Dans les rapports avec les tiers, la société est engagée même par les actes du conseil d'administration qui ne relèvent pas de l'objet social, à moins qu'elle ne prouve que le tiers savait que l'acte dépassait cet objet ou qu'il ne pouvait l'ignorer compte tenu des circonstances, étant exclu que la seule publication des statuts suffise à constituer cette preuve”.
[2] Article L225-51-1
“La direction générale de la société est assumée, sous sa responsabilité, soit par le président du conseil d'administration, soit par une autre personne physique nommée par le conseil d'administration et portant le titre de directeur général.
Dans les conditions définies par les statuts, le conseil d'administration choisit entre les deux modalités d'exercice de la direction générale visées au premier alinéa. Les actionnaires et les tiers sont informés de ce choix dans des conditions définies par décret en Conseil d'Etat.
Lorsque la direction générale de la société est assumée par le président du conseil d'administration, les dispositions de la présente sous-section relatives au directeur général lui sont applicables.”
[3] Article L225-56
“I. - Le directeur général est investi des pouvoirs les plus étendus pour agir en toute circonstance au nom de la société. Il exerce ces pouvoirs dans la limite de l'objet social et sous réserve de ceux que la loi attribue expressément aux assemblées d'actionnaires et au conseil d'administration.

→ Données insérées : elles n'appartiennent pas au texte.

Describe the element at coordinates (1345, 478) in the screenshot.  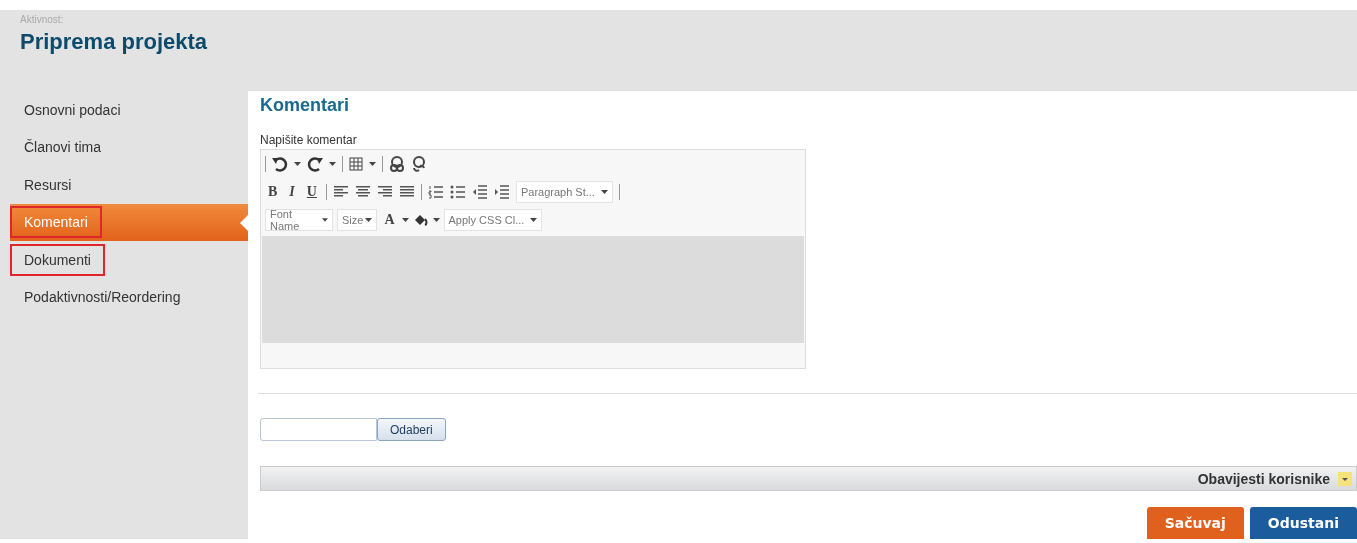
I see `dropdown-icon` at that location.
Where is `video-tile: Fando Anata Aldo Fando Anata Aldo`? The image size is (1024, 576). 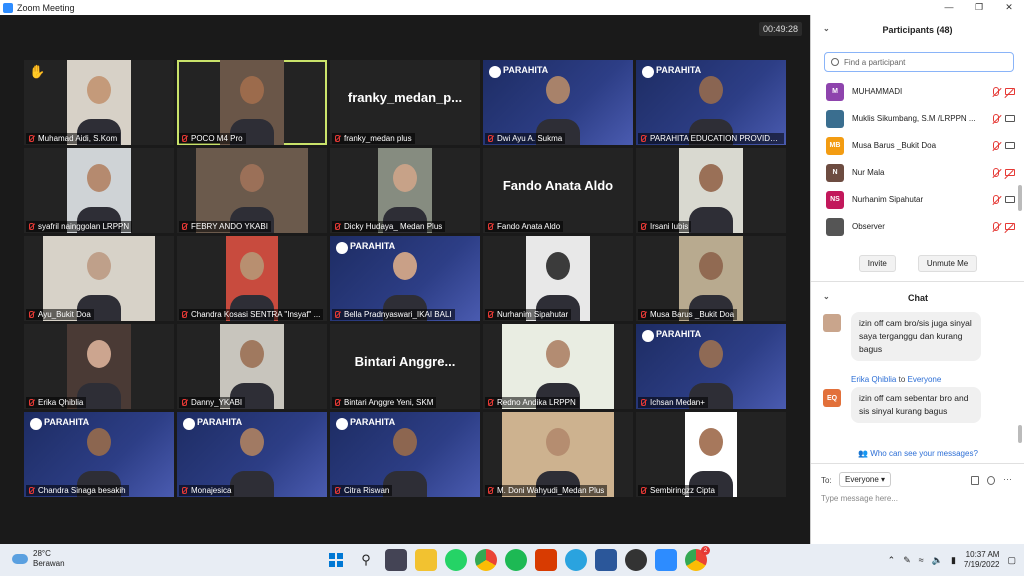 video-tile: Fando Anata Aldo Fando Anata Aldo is located at coordinates (558, 190).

Il représente la société dans ses rapports avec les tiers. La société est engagée même par les actes du directeur général qui ne relèvent pas de l'objet social, à moins qu'elle ne prouve que le tiers savait que l'acte dépassait cet objet ou qu'il ne pouvait l'ignorer compte tenu des circonstances, étant exclu que la seule publication des statuts suffise à constituer cette preuve.
Les dispositions des statuts ou les décisions du conseil d'administration limitant les pouvoirs du directeur général sont inopposables aux tiers”.